● **DIRECTIVE 1**:
Please rewrite every line of the records that come after the text, requests included, scaling each coordinate in the answers by 1.35 and rounding to whole numbers, with halves rounded up. Leave the requests and their format samples as they are.

● **TEXT BLOCK**:

------------------------------------------------------------------------

Suda On Line menu Search

Search results for beta,157 in Adler number:
Greek display:    

Headword: Basilikê
Adler number: beta,157
Translated headword: basilica
Vetting Status: high
In the basilica behind the Milion[1] -- where also the exammon was up until the time of the emperor Heraclius[2] -- stood a gilt statue of a man on bended knee, Justin the tyrant.[3] There is where Terbelis addressed the people.[4] In this place there stood an extremely large elephant which had been constructed on the orders of Severus.[5] Here there was also a large company of guards. A silversmith also lived there, plying his trade with rigged scales.[6] And when his house had been damaged he threatened the one guarding the elephant with death if he did not keep him under control. But the beast's handler did not back down, and the user of rigged scales killed him and gave him to the elephant as fodder. But the beast was a wild one and killed him as well. And Severus heard this and offered sacrifice to the beast. But in that very place statues of both the beast and his handler were immediately erected. This is also the place where Heracles was worshipped, the recipient of many sacrifices.[7] [The statue] was transferred to the Hippodrome. In the time of Julian the consularis [the statue] came from Rome to Byzantium and was brought in on a wagon and a ship, as were ten statues (stelai).[8]
Greek Original:
Basilikê: hoti en têi basilikêi opisô tou miliou histato andreikelon agalma chrusembaphon, entha ên kai to exammon heôs Hêrakleiou tou basileôs, gonuklines Ioustinou tou turannou. ekei ho Terbelis edêmêgorêsen: en hois elephas histato pammegethês, hupo Seuêrou kateskeuasmenos. entha ên kai scholê phulattontôn pollê: emene de ekeise argurokopos en plastois zugois tên prasin poioumenos. kai tou oikêmatos autou porthoumenou êpeilei tôi ton elephanta phulattonti thanaton, ei mê touton kratêseien. ho de thêrokomos ouk enedidou: hon phoneusas ho zugoplastês dedôke boran tôi elephanti. to de thêrion atithasson on kai auton aneile. kai ho Seuêros akousas tôi thêriôi thusian ênenken. en autôi de tôi topôi pareuthu anetupôthêsan to te thêrion kai ho thêrokomos. entha kai Hêraklês elatreuthê pollas thusias dexamenos, hos en tôi hippodromiôi metetethê. epi de Ioulianou hupati- kou apo Rhômês êlthen eis to Buzantion kai eisêchthê en apênêi kai nêi kai stêlai deka.

------------------------------------------------------------------------

● **DIRECTIVE 2**:
List every proper place name in the English translation of the Suda entry on the basilica.

------------------------------------------------------------------------

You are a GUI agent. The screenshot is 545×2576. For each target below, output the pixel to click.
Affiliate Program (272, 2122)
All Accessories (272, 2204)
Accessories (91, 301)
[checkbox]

------------------------------------------------------------------------

● **COMPLETE OUTPUT 1**:
You are a GUI agent. The screenshot is 545×2576. For each target below, output the pixel to click.
Affiliate Program (367, 2865)
All Accessories (367, 2975)
Accessories (123, 406)
[checkbox]

● **COMPLETE OUTPUT 2**:
Milion, Hippodrome, Rome, Byzantium